Question très intéressante, mais en fait pas vraiment. À vrai dire, je ne suis pas une créature sociale et je distille mes apparitions sur Internet, au grand dam de mes amis et partenaires ! Avec le management des équipes et ma nombreuse famille, pas toujours simple de programmer des sessions web avec l’autre bout du monde. De même, je n’ai pas vraiment accroché au wagon des consultations en ligne. La mise en place d’un modèle de consultations par petits groupes enchante les clients en recherche de conseil ; le revers de la médaille est que ce modèle prend beaucoup de temps. Nous préparons des parcours pour le jour où nos clients pourront à nouveau faire leurs achats librement et notamment toucher les testeurs.

Vous privilégiez l’expérience client au trafic ?

Une extension sur le web des parcours de vente est prévue. Le challenge réside dans la possibilité d’étendre au maximum l’expérience retail à celle du web sans passer par des algorithmes conçus pour pousser tel ou tel produit. Je souhaite revenir aux fondamentaux, notamment celui qu’une journaliste avait souligné dans un article il y a longtemps : « Un bon conseil vaut mieux que tout le reste ». Pour cela, une refonte du site Jovoy va être mise en place avec un ADN rédactionnel plus marqué, des fonctionnalités repensées, une gestion plus fine du SAV… Et surtout en transposant en ligne l’expérience vécue en boutique. La finalité de ce chantier nous permet d’actualiser nos bibles pour réécrire ce qu’une franchise Jovoy est appelée à devenir.

Les Parfums Jeroboam, créés par François Hénin avec Vanina Muracciole

Comment choisissez-vous les parfumeurs avec qui vous travaillez ?

Pour Jeroboam, c’est très simple, tout est parti d’une base originale créée par Vanina Muracciole ; depuis, nous allons d’enchantement en enchantement. Jovoy, c’est l’histoire de ma vie, faite de belles rencontres et de belles âmes : Bertrand Duchaufour, la team de Flair, Cécile Zarokian ou Marie Schnirer de Maelstrom. Ils ont un incroyable talent, de l’originalité, de l’enthousiasme, et ils ont vraiment compris l’ADN de la marque… C’était inenvisageable de ne pas travailler ensemble !

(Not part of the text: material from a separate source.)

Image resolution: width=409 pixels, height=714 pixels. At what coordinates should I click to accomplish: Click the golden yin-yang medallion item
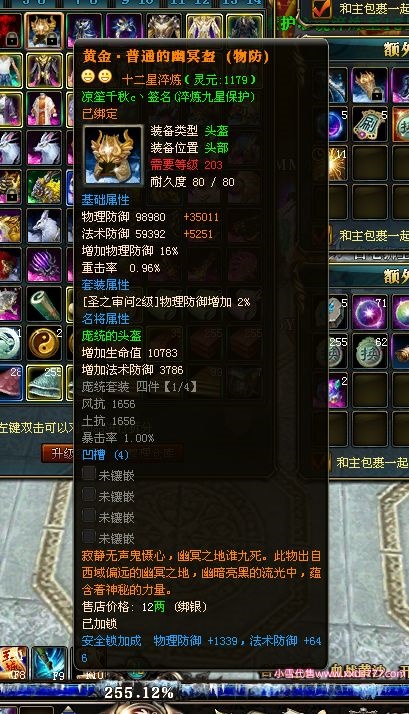[44, 342]
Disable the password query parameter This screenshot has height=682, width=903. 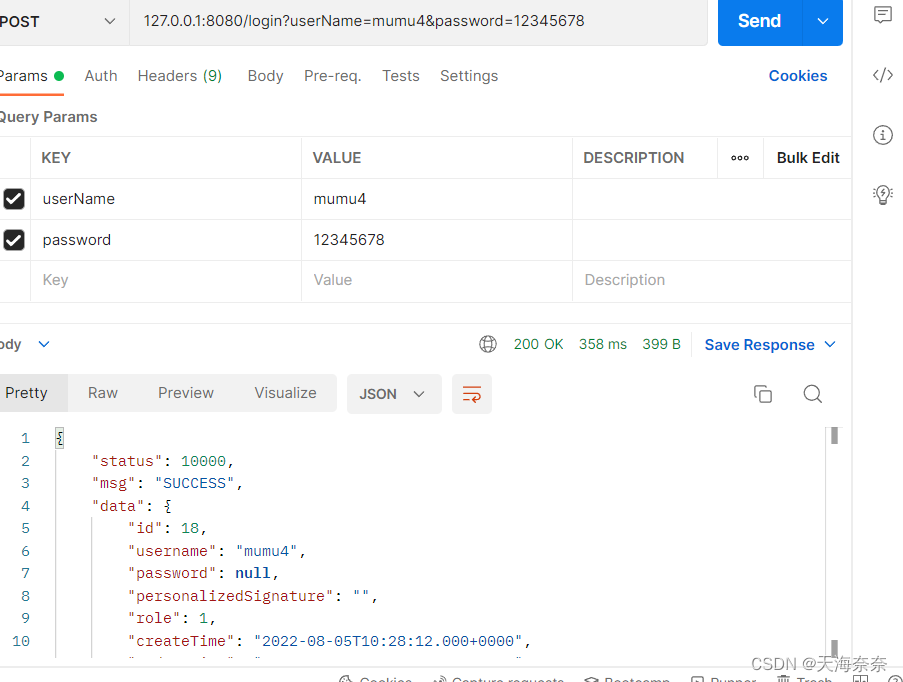coord(13,240)
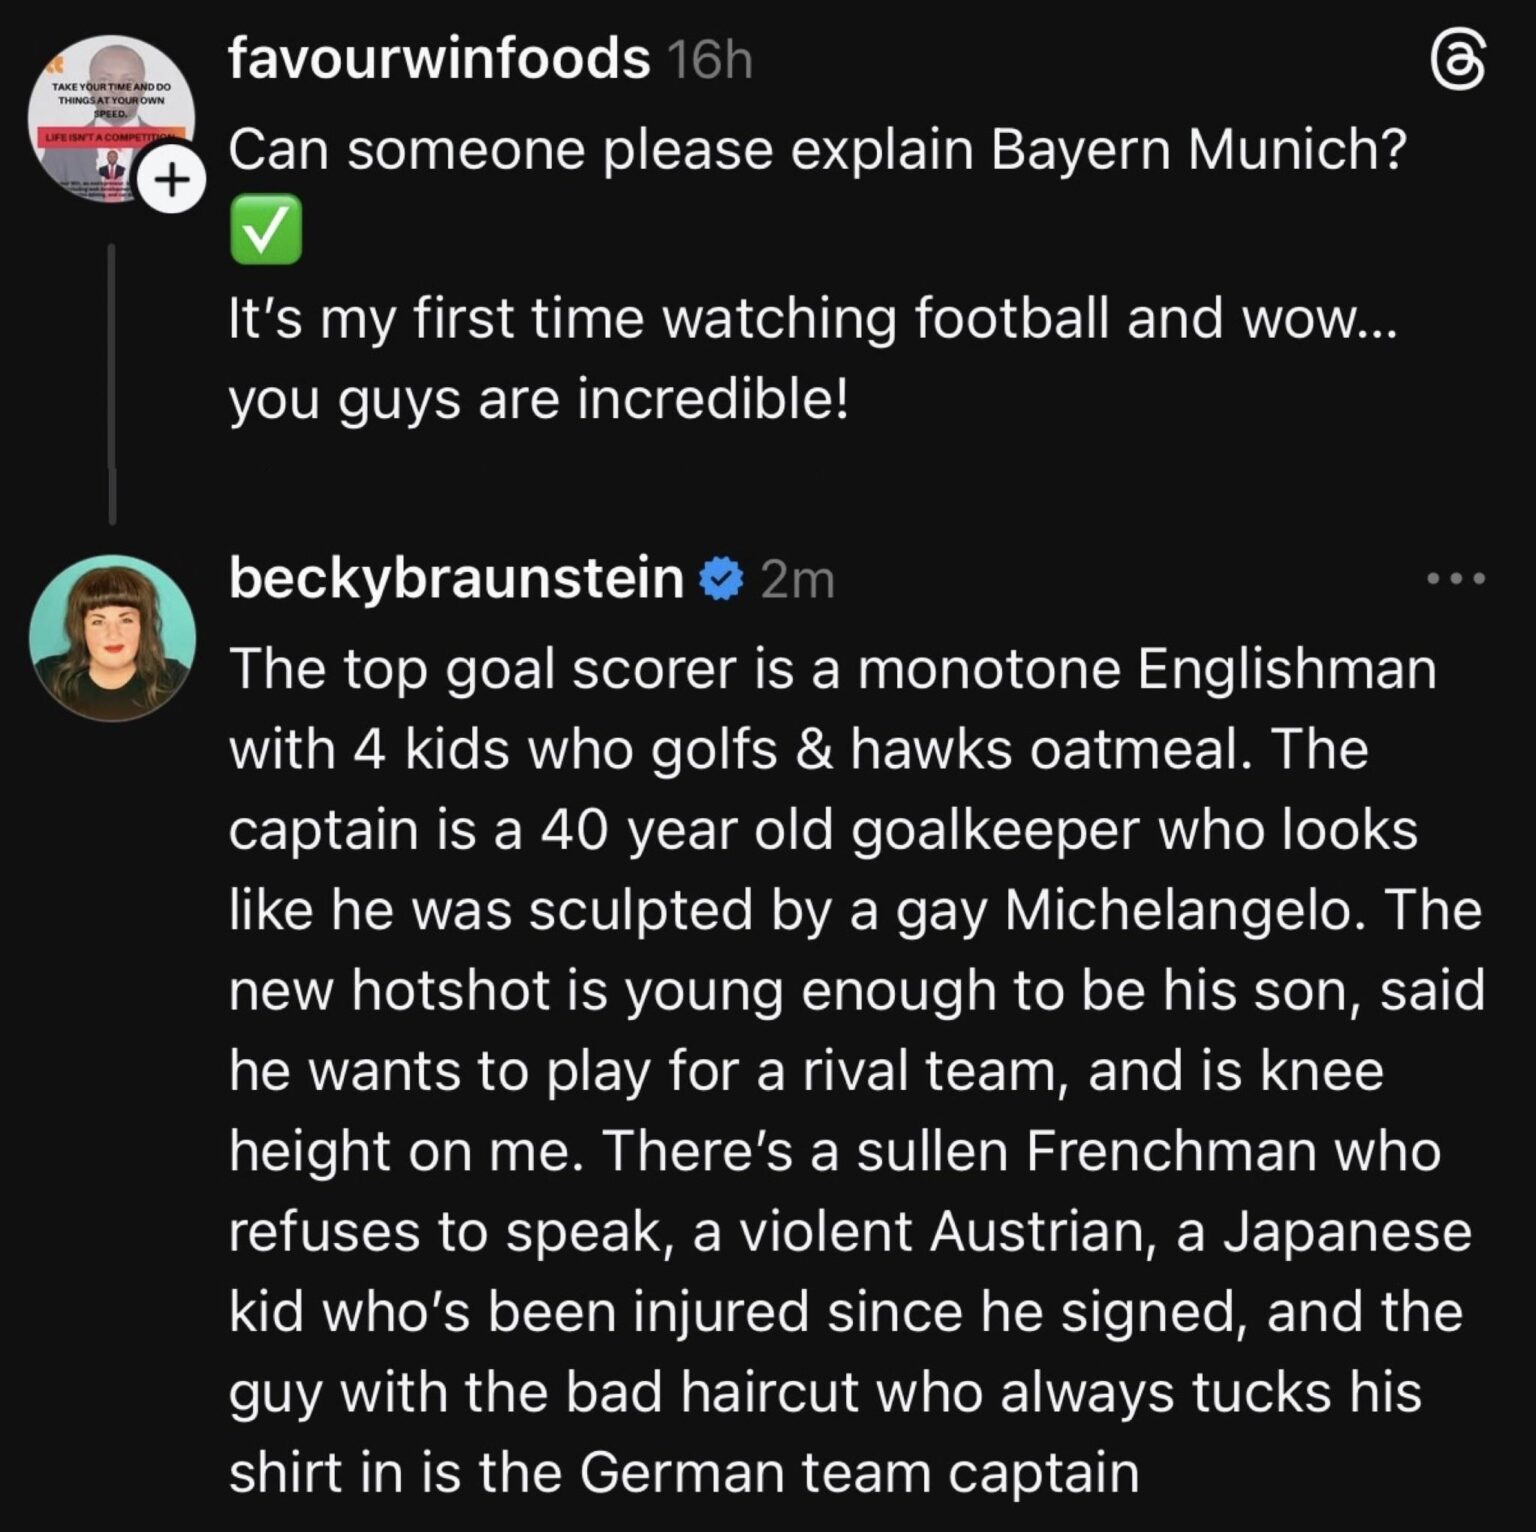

Croyez-vous que le parfum doive se réinventer pour parler à davantage de consommateurs ?

Tout est à plat. Après le Covid, ce seront les questions écologiques qui nécessiteront d’être repensées, que ce soit pour les formulations, les emballages, la présentation… Dans un premier temps, il y aura de probables difficultés logistiques et d’approvisionnement, puis à moyen terme, l’environnement imposera de nouvelles règles, à n’en pas douter. Je ne suis pas enchanté par tout ce qui est susceptible de nous arriver, mais je me réjouis que nous soyons tous bousculés dans nos certitudes et devions, à défaut de nous réinventer, nous transformer.